Quelle oeuvre cette tête à moitié visible du peintre Francis Bacon (ici), intitulée Head VI et peinte en 1949!

 Qui connait le peintre connait la sauvagerie de ses interprétations. C'est la déconstruction de la nature humaine qui est à l'oeuvre. Cette bouche ouverte qui rappelle le visage halluciné du peintre Munch est un cri d'effroi provenant d'un intérieur brisé. Certains y verront une figure papale enfermée dans un cube de verre comme le fut Jean-Paul II dans sa papamobile. La cage de verre enferme le hurlement de cet homme enténébré que la conception freudienne de la douleur traduit comme l'expression d'une souffrance muette qui du dedans aspire toute la rage du dehors (p100). Cette introjection fait imploser le haut de la tête à cause de la surpression engendrée par la masse gazeuse que forme l'horreur du monde. Cette douleur hallucinée est surtout visible dans cette bouche grande ouverte où un noir néant semble cacher une entité affreusement démoniaque. Le choix de cette figure religieuse qui hurle en silence est peut-être celle du peintre lui-même qui du dehors réalise son moi assiégé par ses peurs. Le peintre britannique qui a essentiellement perfectionné le style cubiste de Picasso, formalise donc ici un massacre de la figure humaine en raclant sa peinture comme Soulage racle ses noirs. Quoi qu'il en soit, si notre psychanalyste rapproche l'oeuvre de Francis Bacon, à juste titre, à celle d'Edward Munch, le cri, il aurait été plus judicieux, pour ma part, de la rapprocher de l'oeuvre de Raphaël peinte en 1511, et qui est un portrait du Pape Jules II (ici, à droite)

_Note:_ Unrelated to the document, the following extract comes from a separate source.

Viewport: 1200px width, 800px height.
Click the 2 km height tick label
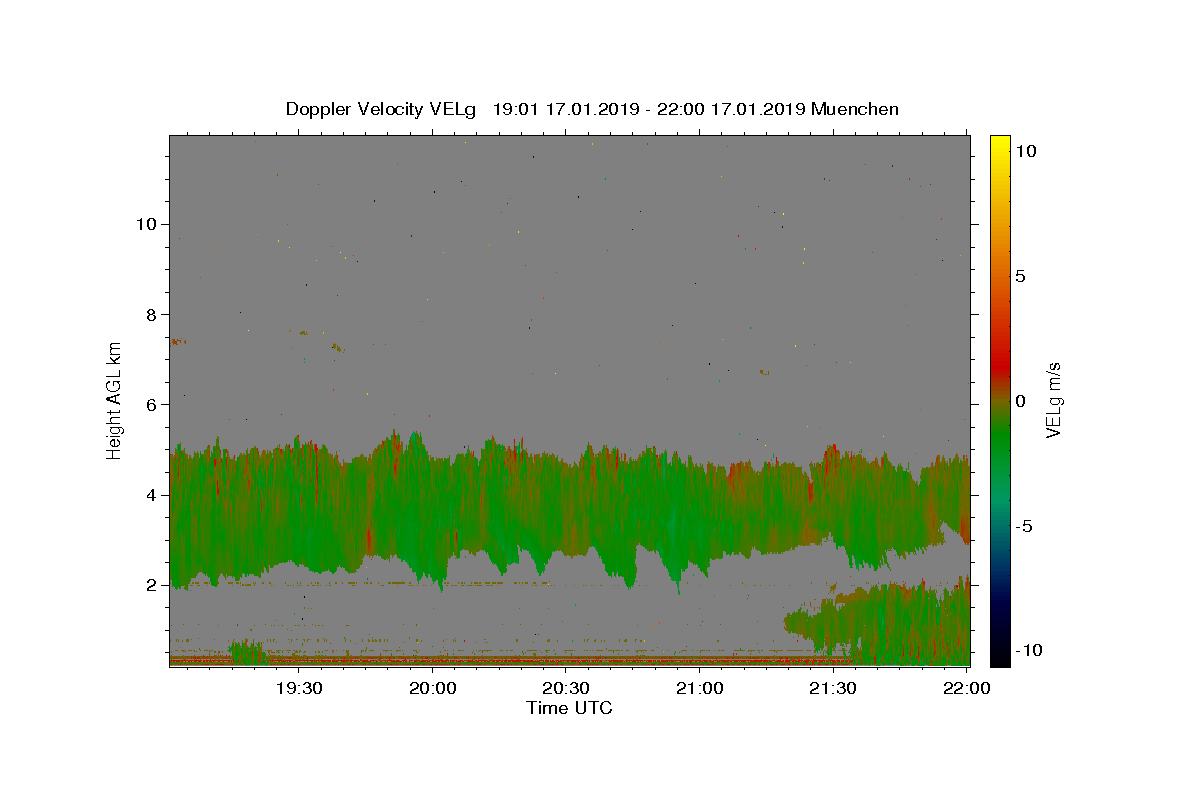point(149,585)
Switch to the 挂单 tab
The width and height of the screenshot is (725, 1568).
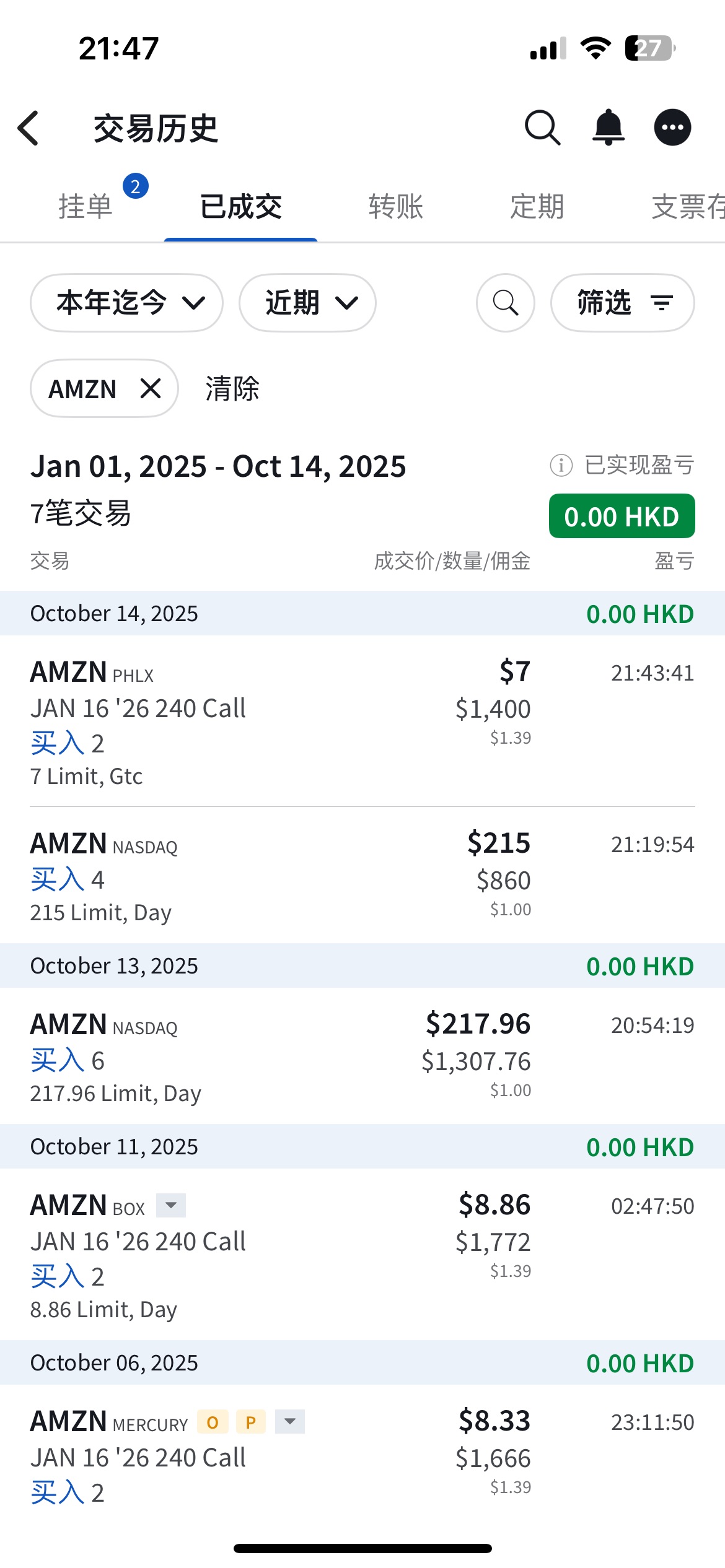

 L’œil attentif aura rapidement repéré les similitudes entre les deux peintures et bien qu'elles permettent de penser que Francis Bacon s'est directement inspiré de Raphaël, avec peut-être la volonté de profaner le portrait du maître italien, elles font office de lien historique entre une époque occupée à la beauté et une époque occupée à la laideur. Si nous devions définir selon ces deux œuvres les profils psychologiques de nos deux peintres, assurément l'un semble beaucoup plus serein que l'autre. Ce qui hante l'un est clairement visible, en effet le caractère agité de l'oeuvre de Francis Bacon s'oppose au portrait apaisé exécuté par Raphaël. Ce face à face se retrouve dans l'opposition de style qui manifestement fait de l'un un possédé authentique et de l'autre un être réfléchi et méthodique. Il est intéressant de noter, au regard de l'hyper déformation anatomique des personnages peints par Francis Bacon, et selon l'analyse Freudienne du moi corporel, l'image mentale que se fait le peintre de son corps est non pas celle d'un corps normalement proportionné mais tel qu'il le ressent, à savoir difforme et disgracieux. Ses peintures témoignent de de cette représentation mentale de sa chair, de son corps et que l'on voit s'exprimer pleinement ici dans ces autoportraits.

 Cette sorte de perception de soi qui se dessine sur la toile et que l’œil du photographe a au centre bien perçu, et qui extériorise une intériorité blessée qui bouillonne de détestation de soi et des autres, est le résultat d'une dépréciation de la nature humaine et même de l'essence humaine. Francis Bacon qui de Louis Soutter a pris quelques grimaces et déformations tracées avec une noire mine, recevra en proportion de cette déliquescence visuelle autant d'honneur et de mérite de la part d'un monde tout aussi déliquescent. En ce sens ce monde qui encense le laid ne fait que conforter l'idée, dans l'esprit de Francis Bacon, que la nature humaine est véritablement laide.

 De tout cela notre auteur, J.-D Nasio, conclue que le moi corporel de l'artiste est le moule et l'oeuvre créée en est le moulage (p129). Si l'artiste est la matrice et l'oeuvre le produit de cette matrice, le spectateur est quant à lui le réceptacle de l'oeuvre. En ce sens l'artiste est l'homme et le spectateur la femme. Cette relation enfante, à la condition que le spectateur se laisse émouvoir par l'oeuvre, une synergie qui réveille les impulsions créatrices (p130). Ce désir de créer produit alors le besoin de s'aimer dans l'oeuvre à produire, c'est se créer soi-même en créant l'oeuvre. L'admiration porté à l'artiste via ses œuvres féconde une polarisation mimétique qui va faire passer le spectateur au statut d'admirateur ou de fidèle selon le degré d'hypnose opérée par l'oeuvre.